* [Page text]:
______________________________
Features

Digging livelihood in artisanal mining

MS SYLVIA Mang’ola working at her mine in Siavonga district with some of her workers.

VIOLET MENGO, Lusaka
SYLVIA Bubala Mang’ola is a 46-year old artisanal miner in Siavonga district.

Single but with the huge responsibility of taking care of her siblings and other relatives, she ventured into artisanal mining to meet the needs of her family.
“I was into fashion designing and interior decoration, but I did not have the kind of market to have a breakthrough. That’s how I stopped the fashion business and now I am in full-time mining,” Ms Mang’ola said.
When Ms Mang’ola started fashion designing, she saw it as a lucrative business, therefore her aim was to become one of the biggest designers in Zambia.
However, when the business failed to pay her bills and put food on her table, she opted for a change of career.
She says the fashion industry faces great competition from relatively cheaper Chinese costumes.
“I decided to look for something well-paying that would bring in money in thousands” she recalls.
______________________________
* [Information shown]:
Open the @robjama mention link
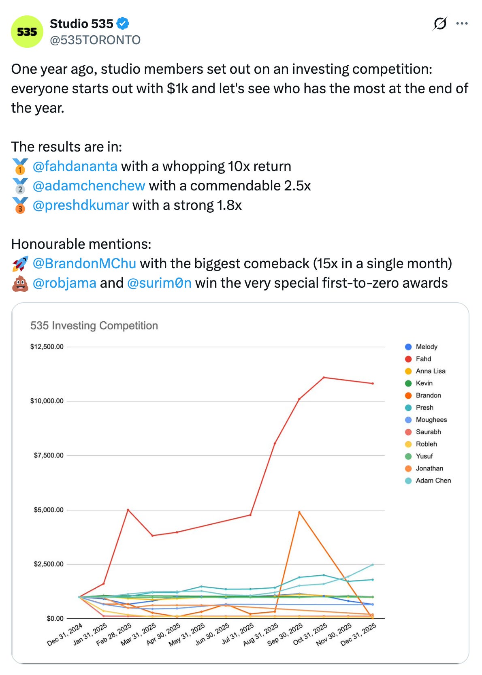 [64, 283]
______________________________
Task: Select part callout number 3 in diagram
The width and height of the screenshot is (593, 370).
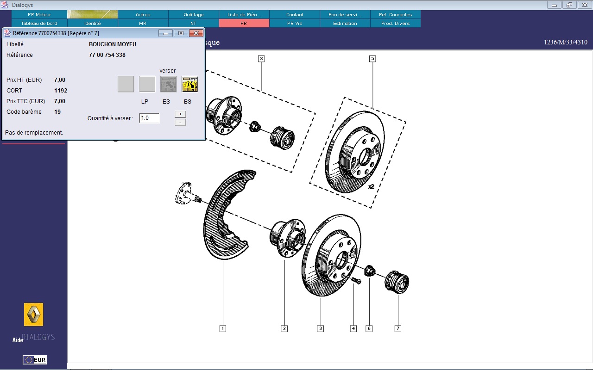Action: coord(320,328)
______________________________
* [Things to do]:
1/ Write out the artisanal mining article word for word, starting at "VIOLET MENGO, Lusaka" and ending at "Ms Mang’ola said.".
2/ Supply the next part of the article on artisanal mining in Siavonga, picking up after its final sentence.

* [Results]:
1/
VIOLET MENGO, Lusaka
SYLVIA Bubala Mang’ola is a 46-year old artisanal miner in Siavonga district.

Single but with the huge responsibility of taking care of her siblings and other relatives, she ventured into artisanal mining to meet the needs of her family.
“I was into fashion designing and interior decoration, but I did not have the kind of market to have a breakthrough. That’s how I stopped the fashion business and now I am in full-time mining,” Ms Mang’ola said.

2/
The desperation she saw in people who needed good building materials is what motivated her to enter the male-dominated mining sector.
Prompted by her instincts, Ms Mang’ola opted to start dealing in development minerals, and she just knew it that she would hit her goal.
Development minerals refer to materials and minerals that are considered low-value minerals such as granite, gravel and sand – and are mined, processed, manufactured and used locally in such industries as construction, manufacturing and agriculture.
When she came across a shiny flat stone somewhere in Siavonga three years ago, that marked the beginning of her mining business. Now Ms Mang’ola cuts and polishes stones into tiles.
She obtained a mining licence in September 2014 and started the actual mining two months later. Actually she has two mining licences; one in small scale mining prospecting and another in artisanal mining.
The prospecting mining licence allows one to look for materials underground, while the artisan license is for actual mining.
Ms Mang’ola mines sandy flat stones commonly known as Siavonga stone tiles, black granite, green flat stones, quarry crushing stone which is graded number one by geologists in the Ministry of Mines.
She is also involved in the crushing of stones that are used to make blocks and further, mines granite used for making kitchen units and tomb stones.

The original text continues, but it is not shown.